Texte à examiner:

La jurisprudence francophone des Cours suprêmes


recherche avancée

30/06/2022 | FRANCE | N°21LY02416

France | France, Cour administrative d'appel de Lyon, 6ème chambre, 30 juin 2022, 21LY02416


Vu la procédure suivante :

Procédure contentieuse antérieure :

M. C... a demandé au tribunal administratif de Dijon d'annuler pour excès de pouvoir l'arrêté du 4 décembre 2020 par lequel le préfet de l'Yonne a refusé de lui délivrer un certificat de résidence, l'a obligé de quitter le territoire français dans le délai de trente jours et a désigné le pays à destination où il pourra être renvoyé d'office.

Par un jugement n° 2100044 du 27 mai 2021, le tribunal administratif de Dijon a rejeté sa demande.

Procédure devant la cour :

Par une

requête enregistrée le 19 juillet 2021, M. A..., représenté par Me Fiumé, demande à la cour :

1°) d'...

Vu la procédure suivante :

Procédure contentieuse antérieure :

M. C... a demandé au tribunal administratif de Dijon d'annuler pour excès de pouvoir l'arrêté du 4 décembre 2020 par lequel le préfet de l'Yonne a refusé de lui délivrer un certificat de résidence, l'a obligé de quitter le territoire français dans le délai de trente jours et a désigné le pays à destination où il pourra être renvoyé d'office.

Par un jugement n° 2100044 du 27 mai 2021, le tribunal administratif de Dijon a rejeté sa demande.

Procédure devant la cour :

Par une requête enregistrée le 19 juillet 2021, M. A..., représenté par Me Fiumé, demande à la cour :

1°) d'annuler ce jugement et cet arrêté ;

2°) d'enjoindre au préfet de l'Yonne de lui délivrer un certificat de résidence portant la mention " vie privée et familiale " dans le délai d'un mois à compter de la notification du jugement à venir, sous astreinte de 50 euros par jour de retard ou, à défaut, de procéder au réexamen de sa situation dans le délai de quinze jours, sous la même astreinte, en la munissant, durant ce réexamen, d'une autorisation provisoire de séjour ;

3°) de mettre à la charge de l'Etat la somme de 1 500 euros en application de l'article L. 761-1 du code de justice administrative.

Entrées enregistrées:

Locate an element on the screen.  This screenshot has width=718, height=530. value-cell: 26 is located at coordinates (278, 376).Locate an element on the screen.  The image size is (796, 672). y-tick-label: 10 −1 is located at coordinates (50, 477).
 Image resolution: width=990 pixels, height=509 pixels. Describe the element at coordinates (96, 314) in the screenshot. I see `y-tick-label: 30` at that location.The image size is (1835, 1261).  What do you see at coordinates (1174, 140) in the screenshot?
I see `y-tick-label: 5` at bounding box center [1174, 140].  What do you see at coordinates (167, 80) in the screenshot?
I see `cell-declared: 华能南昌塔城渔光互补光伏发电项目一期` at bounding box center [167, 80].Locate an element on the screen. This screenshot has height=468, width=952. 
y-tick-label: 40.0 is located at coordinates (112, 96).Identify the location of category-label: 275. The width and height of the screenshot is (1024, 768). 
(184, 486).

Actions demandées:
[A] Les affirmations suivantes sont-elles conformes à la décision de la cour administrative d'appel de Lyon ? (i) Le tribunal administratif de Dijon a rejeté la demande par un jugement du 27 mai 2021. (ii) L'arrêté préfectoral laissait quinze jours pour quitter le territoire français. (iii) La somme demandée au titre de l'article L. 761-1 du code de justice administrative est de 1 000 euros. Répondez par oui ou par non pour chacune, en citant les mots décisifs de la décision.
[B] Poursuivez la décision de la cour administrative d'appel de Lyon à partir de sa dernière phrase.
Les entrées enregistrées forment un matériau distinct de la décision de la cour administrative d'appel de Lyon.

Corrigé:
[A]
(i) Oui : « Par un jugement n° 2100044 du 27 mai 2021, le tribunal administratif de Dijon a rejeté sa demande. »
(ii) Non : « l'a obligé de quitter le territoire français dans le délai de trente jours »
(iii) Non : « la somme de 1 500 euros en application de l'article L. 761-1 du code de justice administrative »

[B]
Il soutient que :

- il remplit les critères justifiant la régularisation de sa situation administrative pour la délivrance d'un certificat de résidence portant la mention " vie privée et familiale " ;

- en refusant de lui délivrer ce certificat de résidence portant la mention " vie privée et familiale ", le préfet a commis une erreur manifeste d'appréciation ;

- le refus porte une atteinte disproportionnée à son droit au respect de sa vie privée et familiale au sens de l'article 8 de la convention européenne de sauvegarde des droits de l'homme et des libertés fondamentales ;

- l'obligation de quitter le territoire français dans le délai de trente jours est illégale en raison de l'illégalité du refus de titre de séjour ;

- la mesure d'éloignement porte une atteinte disproportionnée à son droit au respect de sa vie privée et familiale au sens de l'article 8 de la convention européenne de sauvegarde des droits de l'homme et des libertés fondamentales ;

- elle a été prise en violation de l'article 3§1 de la convention internationale relative aux droits de l'enfant ;

- la décision fixant le pays de renvoi est illégale en raison de l'illégalité des décisions portant refus de titre de séjour et obligation de quitter le territoire français dans le délai de trente jours.

Par un mémoire enregistré le 30 novembre 2021, le préfet de l'Yonne conclut au rejet de la requête :

Il fait valoir que les moyens soulevés par le requérant ne sont pas fondés.

M. A... a été admis au bénéfice de l'aide juridictionnelle totale par une décision du 19 mai 2022.

Vu les autres pièces du dossier.

Vu :

- la convention européenne de sauvegarde des droits de l'homme et des libertés fondamentales ;

- la convention internationale relative aux droits de l'enfant ;

- l'accord du 27 décembre 1968 relatif à la circulation, à l'emploi et au séjour en France des ressortissants algériens et de leurs familles ;

- le code de l'entrée et du séjour des étrangers et du droit d'asile ;

- la loi n° 91-647 du 10 juillet 1991 ;

- le code de justice administrative.

Le président de la formation de jugement a dispensé la rapporteure publique, sur sa proposition, de prononcer des conclusions à l'audience.

Les parties ont été régulièrement averties du jour de l'audience.

Ont été entendus au cours de l'audience publique :

- le rapport de Mme Conesa-Terrade, première conseillère,

- et les observations de Me d'Ovidio, représentant le préfet de l'Yonne.

Considérant ce qui suit :

1. M. B... A..., ressortissant algérien né le 28 novembre 1979, est entré en France le 3 août 2016 muni d'un passeport algérien pourvu d'un visa de court séjour de 30 jours délivré par les autorités consulaires espagnoles à Oran valable du 3 juillet au 2 octobre 2016.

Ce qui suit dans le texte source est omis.